# [WORK TASK A]
On the Actual Reversing challenge page, what category is the challenge listed under?
# [WORK TASK B]
Reproduce word for word the stretch of the Actual Reversing challenge page from "v8 = __readfsqword(0x28u);" through "while ( s[v5] )".

# [DOCUMENT SEGMENT]
Actual Reversing

Category
Reverse Engineering
Points
-1
Solves
-1
Tags

Here is something reversible. :)

By shwhale

ok!! Actual Reversing.

int __cdecl main(int argc, const char **argv, const char **envp)
{
  char i; // [rsp+7h] [rbp-59h]
  int v5; // [rsp+8h] [rbp-58h]
  int v6; // [rsp+Ch] [rbp-54h]
  char s[72]; // [rsp+10h] [rbp-50h] BYREF
  unsigned __int64 v8; // [rsp+58h] [rbp-8h]

  v8 = __readfsqword(0x28u);
  puts("Welcome to the transformer! We take what you have, and make it into what you have always wanted!");
  printf("What do you have to offer?\n> ");
  fgets(s, 64, _bss_start);
  s[strcspn(s, "\n")] = 0;
  v5 = 0;
  v6 = 0;
  while ( s[v5] )

# [DATA SECTION]
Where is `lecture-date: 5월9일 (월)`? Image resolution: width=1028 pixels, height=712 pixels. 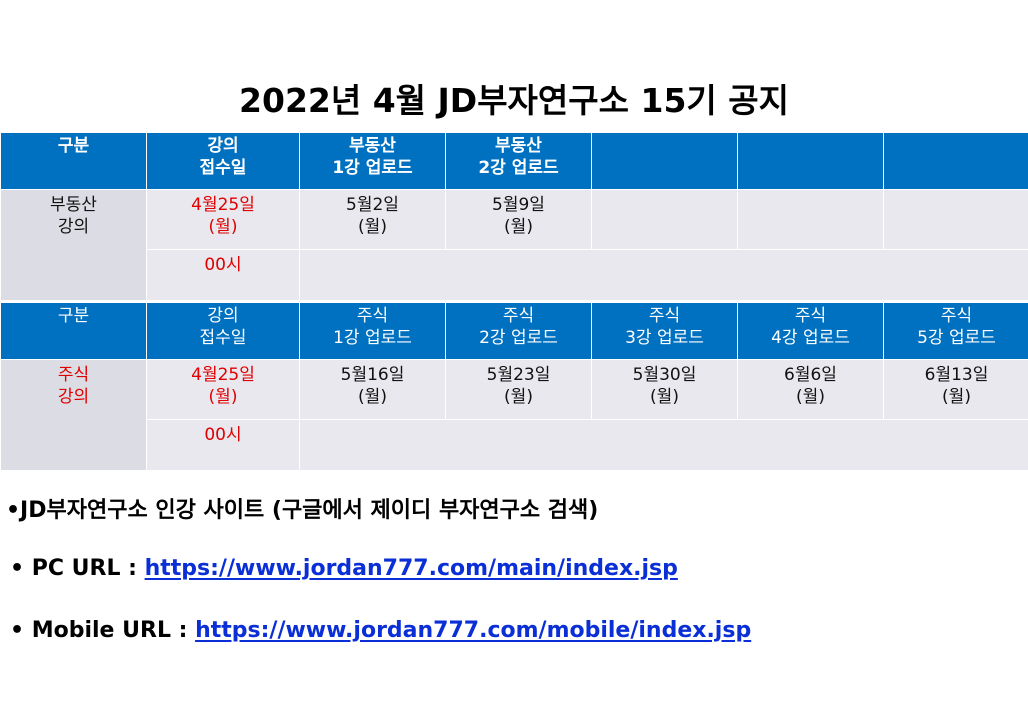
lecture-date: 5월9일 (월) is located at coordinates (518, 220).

# [EXERCISE RESULT A]
Reverse Engineering

# [EXERCISE RESULT B]
v8 = __readfsqword(0x28u);
  puts("Welcome to the transformer! We take what you have, and make it into what you have always wanted!");
  printf("What do you have to offer?\n> ");
  fgets(s, 64, _bss_start);
  s[strcspn(s, "\n")] = 0;
  v5 = 0;
  v6 = 0;
  while ( s[v5] )